Downloading XML files by country and time frame

In [None]:
workingdir = "/gdrive/MyDrive/Brookings/XML_downloads/xml-byregistry-bydate/"
createFolder(workingdir)

In [None]:
registries = pd.read_csv(workingdir+'RegistryLookup.csv')
registries
#Could also just make registries a list of the country codes to be simpler
#registries = []

Unnamed: 0,Country,Code,Large
0,Belgium,BE,0
1,Bulgaria,BG,0
2,Czech Republic,CZ,0
3,Czechia,CZ,0
4,CDM,CDM,0
...,...,...,...
73,South Korea,KR,0
74,Taiwan,TW,0
75,United States,US,0
76,Malta CP0,MT0,0


*Should update to have a yearly, monthly, weekly, daily subfolders, or have it all mixed in the general registry folder.

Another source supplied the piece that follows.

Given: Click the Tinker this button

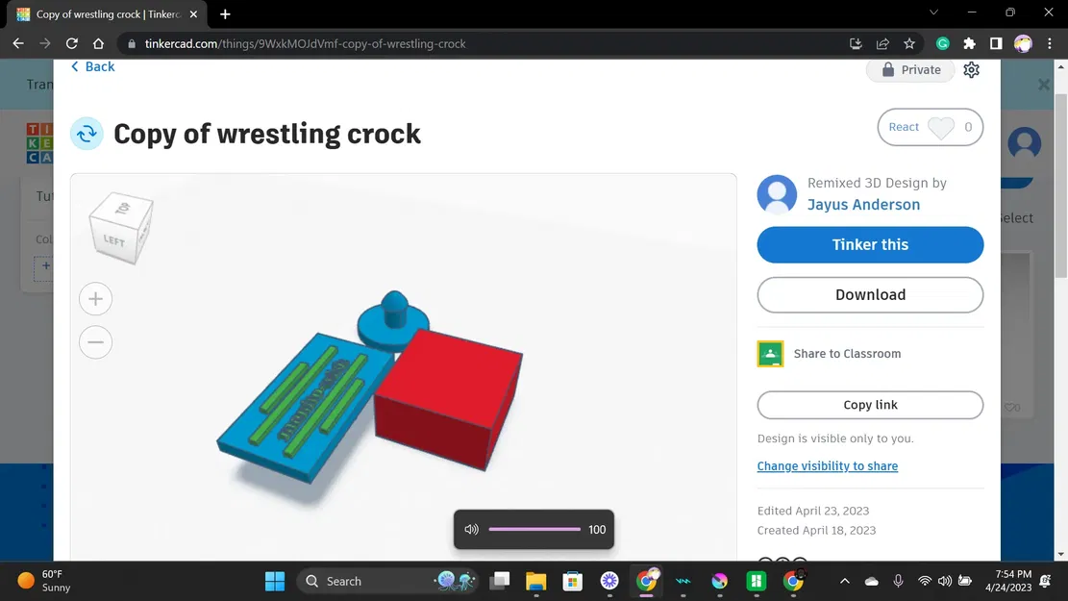Looking at the screenshot, I should (x=869, y=244).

Right now I have yearly and monthly going to the main folder and then subfolders for weekly and daily

In [None]:
for i in range(0,len(registries)):
  registry = registries.loc[i][0]
  code = registries.loc[i][1]
  large = registries.loc[i][2]

  folderbasic = workingdir +code+"/TransactionsBasic/"
  createFolder(folderbasic)
  folderdetails = workingdir +code+"/DetailsAll/"
  createFolder(folderdetails)

  for year in range(2005,2019):
    output = getTransactionsXML("01","01",str(year),"01","01",str(year+1), code,folderbasic)
    print(output)
    if("exceeds the predefined limit" in output):
      print("Attempting monthly...")

      for month in range(1,13):                   #Attempt monthly, 1,13
        output = getMonth(year,month,code)
        print(output)
        if("exceeds the predefined limit" in output):
          print("Attempting weekly...")

          for week in range(1,5):                 #Attempt weekly
            output = getWeek(year,month,week,code)
            print(output)
            if("exceeds the predefined limit" in output):
              wkstart = (7*(week-1)) + 1
              wkend = (7*week)
              lastday = getLastofMonth(month,year)
              if(week==4):
                wkend = lastday
              for day in range(wkstart,wkend+1):      #Attempt daily
                output = getDay(year,month,day,code)
                print(output)
                if("exceeds the predefined limit" in output):
                  print("High volume day!")
                  saveHighVolumeDay([year,month,day,code])